Data in this exercise
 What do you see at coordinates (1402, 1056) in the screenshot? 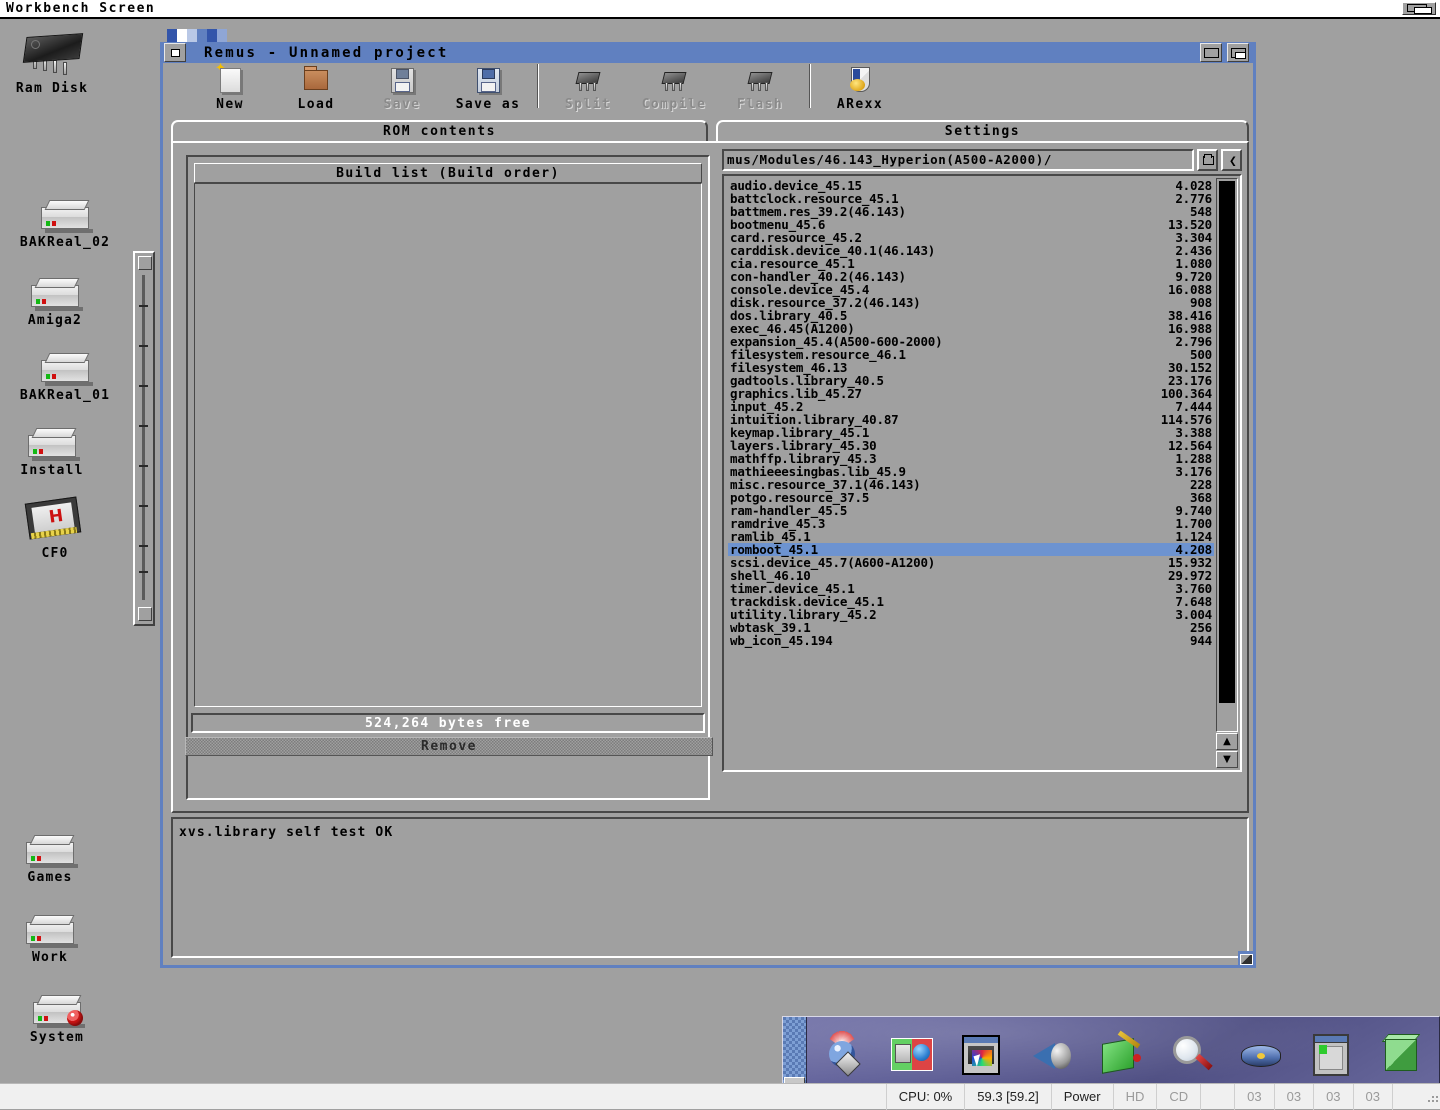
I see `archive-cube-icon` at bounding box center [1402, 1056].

==

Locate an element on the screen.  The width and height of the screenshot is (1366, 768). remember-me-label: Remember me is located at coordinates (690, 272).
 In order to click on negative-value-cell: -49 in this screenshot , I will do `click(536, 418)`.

* * *

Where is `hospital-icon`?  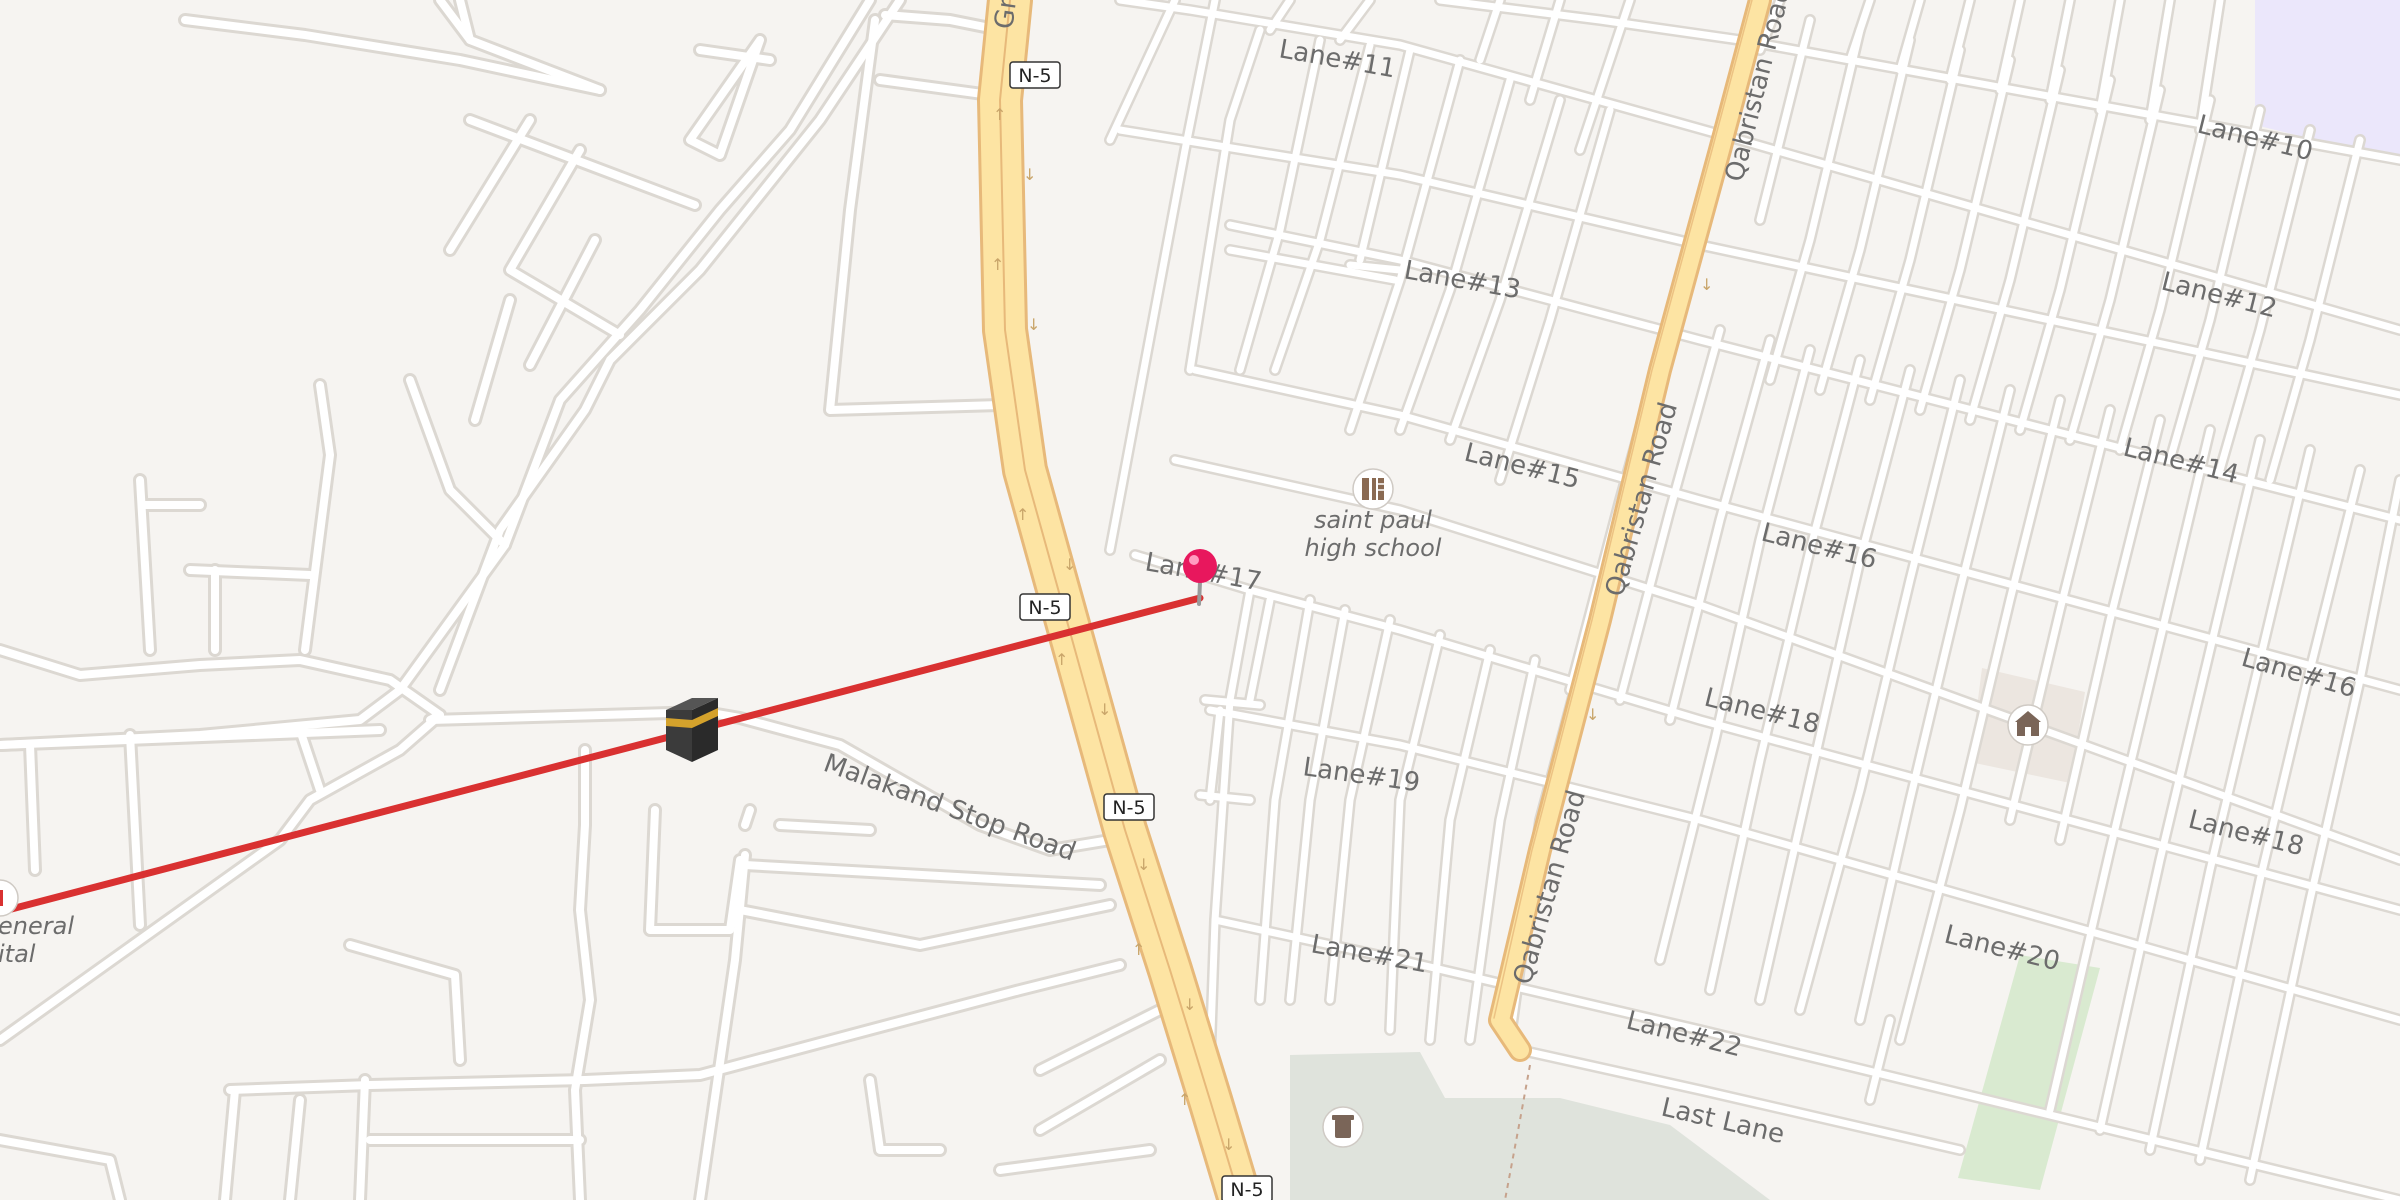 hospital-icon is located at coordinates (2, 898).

Work instructions
Starting at the line that contains "What do you" and ending after the line that contains "center [1402, 1056].", replace "coordinates" with "position" and leave everything else unchanged. Omit the pictures.

Answer area
 What do you see at position (1402, 1056) in the screenshot? 
I see `archive-cube-icon` at bounding box center [1402, 1056].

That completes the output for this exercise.